Técnica computacional usa rede social para monitorar enchentes

29th June 2018
Posted By : Enaie Azambuja
Técnica computacional usa rede social para monitorar enchentes

O potencial das redes sociais vai muito além dos relacionamentos interpessoais. Entre outros usos, elas podem ajudar a monitorar e até mesmo prever catástrofes ambientais.
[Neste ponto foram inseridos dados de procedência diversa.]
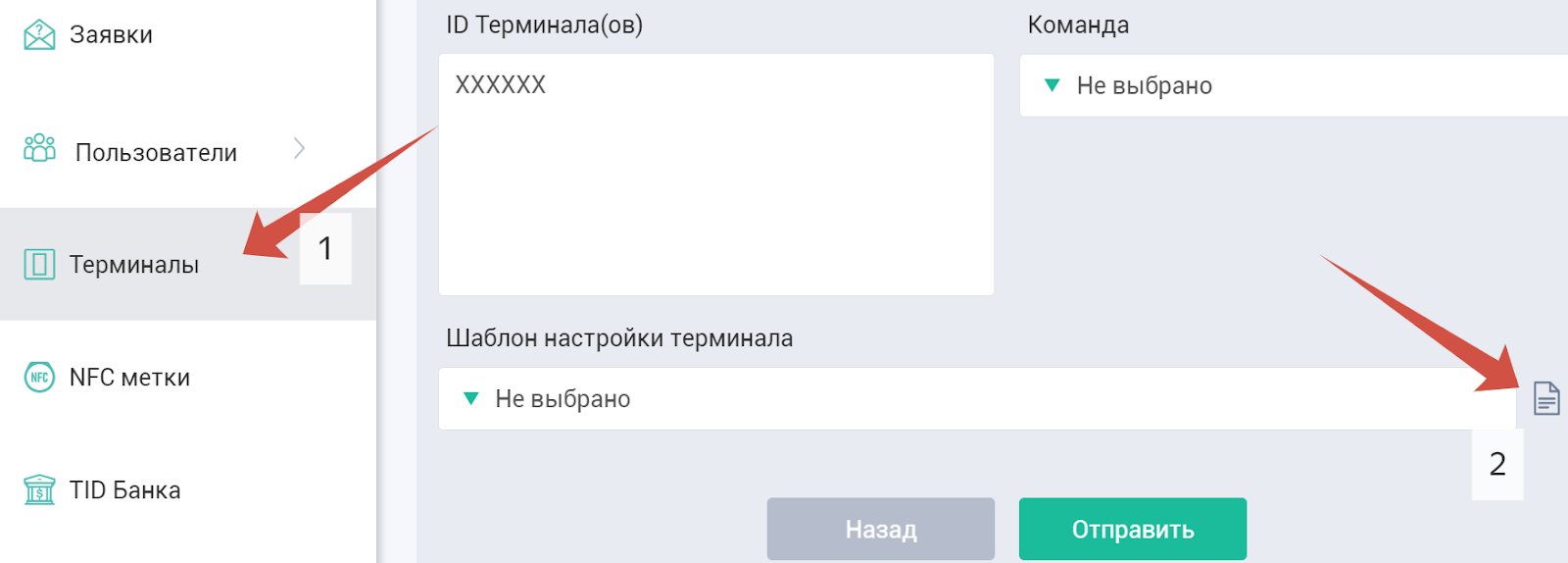1568x563 pixels.
Task: Expand Пользователи submenu chevron
Action: click(300, 148)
Foi com esse propósito que uma equipe de cinco pesquisadores do Instituto de Ciências Matemáticas e de Computação (ICMC) da USP, em São Carlos, criou uma técnica computacional capaz de entender como publicações no Twitter conseguem representar fenômenos naturais, no caso, chuvas e enchentes.

Liderada pelo professor João Porto de Albuquerque, a equipe tem como principal objetivo amplificar as áreas de monitoramento, para, no futuro, conseguir prever acidentes.

Durante as pesquisas, foram analisados quase 16 milhões de 'tuítes' – o que permitiu descobrir que esse tipo de análise de dados pode ser usado como método de prevenção e melhorar os sistemas de alertas já existentes, como é o caso das notificações do Centro Nacional de Monitoramento e Alertas de Desastres Naturais (Cemaden) e do Climatempo.

As análises de dados foram feitas em dois momentos, em relação à cidade de São Paulo. Inicialmente, houve a publicação de um artigo científico que analisava tuítes referentes ao mês de janeiro de 2016. Em um segundo artigo, foi analisado o mesmo período acrescido de informações de novembro do mesmo ano até fevereiro de 2017.

De acordo com Sidgley Camargo de Andrade, doutorando do ICMC e um dos pesquisadores do projeto, o monitoramento das chuvas é feito por pluviômetros, radares meteorológicos e satélites. Por serem de alto custo, esses instrumentos possuem limitações em sua cobertura espacial. Além disso, a manutenção desses sensores físicos tem de ser regular.

“Hoje existem cerca de cinco mil desses sensores no Brasil. Em São Carlos, existem três, mas só um funciona. Se chover forte em alguns desses pontos onde os sensores estão quebrados, não há informação a ser registrada. Então, é vantajoso monitorar dados de publicações do Twitter”, esclarece Andrade. Ele também explica que as pessoas publicam de vários lugares, portanto, o monitoramento humano é feito de forma distribuída – e tudo isso com um custo baixíssimo.

Um dos desafios do projeto é encontrar uma correlação de dados entre os sensores físicos e os sensores humanos, já que eles são estimulados de formas diferentes. Ou seja, a principal dificuldade é conseguir transformar os dados qualitativos de um tuíte em dados quantitativos – para isso, os pesquisadores tiveram que criar critérios de avaliação.

Um dos critérios utilizados é a frequência de palavras-chaves como chuva e tempestade. Um outro critério são as ponderações de regiões. Ou seja, notou-se que regiões centrais 'tuitavam' mais do que regiões periféricas, o que aumentava o volume de dados.

Com os estudos dessa relação entres os dados dos sensores, foi possível descobrir também que existe um tempo de reação de ambos em relação ao fenômeno, que pode variar de 10 minutos antes do acontecimento até 10 minutos depois.

“As pessoas costumam publicar suas expectativas em relação ao clima, então, elas podem postar que o tempo está fechando, por exemplo, e esse mecanismo ajuda a identificar possíveis indícios de que algo vai acontecer”, explica Andrade.